SET PROBLEM: Please copy out the entries below word for word. Begin at the line that contains "Adam [695, 602]" and stop after the line that contains "Mapping [694, 601]".

Part of a data file:
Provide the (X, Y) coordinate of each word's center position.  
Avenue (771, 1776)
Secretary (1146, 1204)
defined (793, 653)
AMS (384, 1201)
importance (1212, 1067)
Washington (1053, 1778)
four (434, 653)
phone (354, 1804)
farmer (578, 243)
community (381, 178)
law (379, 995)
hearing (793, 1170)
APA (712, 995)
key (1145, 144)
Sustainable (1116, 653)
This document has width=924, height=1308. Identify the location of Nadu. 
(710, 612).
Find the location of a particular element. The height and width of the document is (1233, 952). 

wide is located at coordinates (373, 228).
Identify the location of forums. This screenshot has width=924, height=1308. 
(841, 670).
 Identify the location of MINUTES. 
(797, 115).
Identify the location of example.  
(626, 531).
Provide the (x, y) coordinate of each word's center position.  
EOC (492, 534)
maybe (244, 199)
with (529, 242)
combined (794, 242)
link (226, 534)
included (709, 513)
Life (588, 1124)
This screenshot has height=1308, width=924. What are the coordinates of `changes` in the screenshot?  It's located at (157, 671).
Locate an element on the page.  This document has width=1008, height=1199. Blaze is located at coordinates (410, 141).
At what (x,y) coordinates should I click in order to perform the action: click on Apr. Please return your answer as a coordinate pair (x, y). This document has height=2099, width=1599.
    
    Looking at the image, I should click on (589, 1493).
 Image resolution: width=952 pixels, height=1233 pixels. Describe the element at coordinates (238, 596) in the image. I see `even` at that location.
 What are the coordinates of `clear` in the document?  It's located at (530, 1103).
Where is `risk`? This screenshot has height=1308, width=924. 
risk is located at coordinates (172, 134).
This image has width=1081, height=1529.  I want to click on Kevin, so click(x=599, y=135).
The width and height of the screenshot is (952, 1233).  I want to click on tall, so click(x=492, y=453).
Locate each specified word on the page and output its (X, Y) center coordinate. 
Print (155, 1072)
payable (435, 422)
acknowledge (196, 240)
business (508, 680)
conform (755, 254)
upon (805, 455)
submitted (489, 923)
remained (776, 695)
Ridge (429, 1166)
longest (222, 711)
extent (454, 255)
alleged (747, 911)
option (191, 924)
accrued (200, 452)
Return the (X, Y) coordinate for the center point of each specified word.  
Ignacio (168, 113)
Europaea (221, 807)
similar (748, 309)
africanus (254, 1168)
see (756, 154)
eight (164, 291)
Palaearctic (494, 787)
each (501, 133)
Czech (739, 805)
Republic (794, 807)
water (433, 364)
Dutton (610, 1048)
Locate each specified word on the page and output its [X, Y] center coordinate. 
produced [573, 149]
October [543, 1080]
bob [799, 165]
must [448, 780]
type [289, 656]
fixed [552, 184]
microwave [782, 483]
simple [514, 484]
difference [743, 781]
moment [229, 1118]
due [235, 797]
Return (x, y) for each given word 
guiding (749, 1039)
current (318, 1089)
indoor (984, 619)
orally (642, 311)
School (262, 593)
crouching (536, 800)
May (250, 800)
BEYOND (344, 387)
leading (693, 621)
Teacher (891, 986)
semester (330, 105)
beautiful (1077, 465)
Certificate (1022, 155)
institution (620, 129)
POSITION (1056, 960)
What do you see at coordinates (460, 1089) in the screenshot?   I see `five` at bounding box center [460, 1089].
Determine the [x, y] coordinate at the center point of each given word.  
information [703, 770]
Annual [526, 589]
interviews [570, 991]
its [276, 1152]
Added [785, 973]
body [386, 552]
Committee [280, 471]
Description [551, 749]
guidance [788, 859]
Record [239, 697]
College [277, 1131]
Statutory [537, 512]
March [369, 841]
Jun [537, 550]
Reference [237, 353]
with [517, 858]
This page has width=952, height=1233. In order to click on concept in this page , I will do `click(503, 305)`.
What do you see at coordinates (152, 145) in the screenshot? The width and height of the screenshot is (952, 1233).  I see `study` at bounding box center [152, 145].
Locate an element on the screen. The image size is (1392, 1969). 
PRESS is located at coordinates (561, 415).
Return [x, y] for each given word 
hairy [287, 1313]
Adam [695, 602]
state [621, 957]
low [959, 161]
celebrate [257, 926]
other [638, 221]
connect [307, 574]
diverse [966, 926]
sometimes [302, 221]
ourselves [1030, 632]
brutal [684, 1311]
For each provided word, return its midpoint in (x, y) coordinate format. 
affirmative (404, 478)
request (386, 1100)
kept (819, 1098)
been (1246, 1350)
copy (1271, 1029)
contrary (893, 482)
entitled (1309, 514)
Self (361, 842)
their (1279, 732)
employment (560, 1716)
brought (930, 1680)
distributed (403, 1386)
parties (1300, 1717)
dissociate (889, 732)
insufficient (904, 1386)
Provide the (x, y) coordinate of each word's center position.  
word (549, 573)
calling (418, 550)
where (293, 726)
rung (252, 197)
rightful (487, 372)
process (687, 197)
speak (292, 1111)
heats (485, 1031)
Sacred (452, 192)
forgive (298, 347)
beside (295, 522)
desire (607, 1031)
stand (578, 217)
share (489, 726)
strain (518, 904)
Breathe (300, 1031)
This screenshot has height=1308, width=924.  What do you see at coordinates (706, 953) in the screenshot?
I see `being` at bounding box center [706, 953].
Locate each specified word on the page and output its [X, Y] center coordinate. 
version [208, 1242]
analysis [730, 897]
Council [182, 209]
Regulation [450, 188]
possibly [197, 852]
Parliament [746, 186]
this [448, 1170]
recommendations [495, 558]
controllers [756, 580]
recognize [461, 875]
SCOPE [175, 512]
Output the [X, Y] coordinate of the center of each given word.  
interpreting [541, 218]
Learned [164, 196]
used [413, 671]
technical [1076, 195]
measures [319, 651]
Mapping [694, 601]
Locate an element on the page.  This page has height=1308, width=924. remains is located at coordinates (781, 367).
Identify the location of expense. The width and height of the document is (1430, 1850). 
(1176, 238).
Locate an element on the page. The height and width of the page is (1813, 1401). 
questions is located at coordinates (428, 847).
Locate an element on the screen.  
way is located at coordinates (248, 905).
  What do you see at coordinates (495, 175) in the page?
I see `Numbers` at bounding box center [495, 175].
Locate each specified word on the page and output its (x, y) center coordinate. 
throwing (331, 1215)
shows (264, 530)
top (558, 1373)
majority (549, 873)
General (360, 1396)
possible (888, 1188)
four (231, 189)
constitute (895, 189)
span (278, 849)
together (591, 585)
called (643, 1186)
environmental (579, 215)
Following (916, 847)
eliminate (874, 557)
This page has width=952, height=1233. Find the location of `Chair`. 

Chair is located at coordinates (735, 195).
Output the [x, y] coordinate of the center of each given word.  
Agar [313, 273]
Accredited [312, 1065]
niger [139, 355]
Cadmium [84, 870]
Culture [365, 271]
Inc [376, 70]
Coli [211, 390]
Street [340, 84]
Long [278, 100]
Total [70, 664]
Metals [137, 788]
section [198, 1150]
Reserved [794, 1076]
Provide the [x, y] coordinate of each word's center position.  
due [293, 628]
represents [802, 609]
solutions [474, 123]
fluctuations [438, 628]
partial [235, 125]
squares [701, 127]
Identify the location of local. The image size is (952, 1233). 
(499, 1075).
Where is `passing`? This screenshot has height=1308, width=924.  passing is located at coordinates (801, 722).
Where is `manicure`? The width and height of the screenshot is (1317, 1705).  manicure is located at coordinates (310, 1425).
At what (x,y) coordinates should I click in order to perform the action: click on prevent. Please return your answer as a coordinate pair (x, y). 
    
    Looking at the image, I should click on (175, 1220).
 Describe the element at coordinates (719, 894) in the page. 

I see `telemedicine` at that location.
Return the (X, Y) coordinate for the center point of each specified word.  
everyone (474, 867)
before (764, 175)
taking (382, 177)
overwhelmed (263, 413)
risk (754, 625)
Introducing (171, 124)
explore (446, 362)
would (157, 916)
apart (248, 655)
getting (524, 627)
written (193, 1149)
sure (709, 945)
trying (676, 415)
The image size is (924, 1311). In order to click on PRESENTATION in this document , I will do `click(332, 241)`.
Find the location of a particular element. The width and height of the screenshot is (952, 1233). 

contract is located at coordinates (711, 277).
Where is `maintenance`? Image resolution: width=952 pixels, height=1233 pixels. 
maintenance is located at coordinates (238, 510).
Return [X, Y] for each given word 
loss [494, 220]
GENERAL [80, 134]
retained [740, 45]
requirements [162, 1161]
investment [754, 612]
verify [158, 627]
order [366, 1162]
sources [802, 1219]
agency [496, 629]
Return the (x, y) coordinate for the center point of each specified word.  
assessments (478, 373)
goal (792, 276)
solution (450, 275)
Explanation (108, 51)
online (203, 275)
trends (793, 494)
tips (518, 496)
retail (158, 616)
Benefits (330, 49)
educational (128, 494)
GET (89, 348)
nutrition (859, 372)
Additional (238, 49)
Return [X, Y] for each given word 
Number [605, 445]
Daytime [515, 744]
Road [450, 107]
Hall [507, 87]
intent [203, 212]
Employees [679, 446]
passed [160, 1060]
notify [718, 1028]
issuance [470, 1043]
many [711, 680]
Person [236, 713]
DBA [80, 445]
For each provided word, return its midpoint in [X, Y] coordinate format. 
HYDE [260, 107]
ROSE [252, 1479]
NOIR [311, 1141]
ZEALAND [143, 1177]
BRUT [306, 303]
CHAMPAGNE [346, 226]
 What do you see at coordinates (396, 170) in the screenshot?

TASK ANSWER:
Adam [695, 602]
state [621, 957]
low [959, 161]
celebrate [257, 926]
other [638, 221]
connect [307, 574]
diverse [966, 926]
sometimes [302, 221]
ourselves [1030, 632]
brutal [684, 1311]
For each provided word, return its midpoint in (x, y) coordinate format. 
affirmative (404, 478)
request (386, 1100)
kept (819, 1098)
been (1246, 1350)
copy (1271, 1029)
contrary (893, 482)
entitled (1309, 514)
Self (361, 842)
their (1279, 732)
employment (560, 1716)
brought (930, 1680)
distributed (403, 1386)
parties (1300, 1717)
dissociate (889, 732)
insufficient (904, 1386)
Provide the (x, y) coordinate of each word's center position.  
word (549, 573)
calling (418, 550)
where (293, 726)
rung (252, 197)
rightful (487, 372)
process (687, 197)
speak (292, 1111)
heats (485, 1031)
Sacred (452, 192)
forgive (298, 347)
beside (295, 522)
desire (607, 1031)
stand (578, 217)
share (489, 726)
strain (518, 904)
Breathe (300, 1031)
This screenshot has height=1308, width=924.  What do you see at coordinates (706, 953) in the screenshot?
I see `being` at bounding box center [706, 953].
Locate each specified word on the page and output its [X, Y] center coordinate. 
version [208, 1242]
analysis [730, 897]
Council [182, 209]
Regulation [450, 188]
possibly [197, 852]
Parliament [746, 186]
this [448, 1170]
recommendations [495, 558]
controllers [756, 580]
recognize [461, 875]
SCOPE [175, 512]
Output the [X, Y] coordinate of the center of each given word.  
interpreting [541, 218]
Learned [164, 196]
used [413, 671]
technical [1076, 195]
measures [319, 651]
Mapping [694, 601]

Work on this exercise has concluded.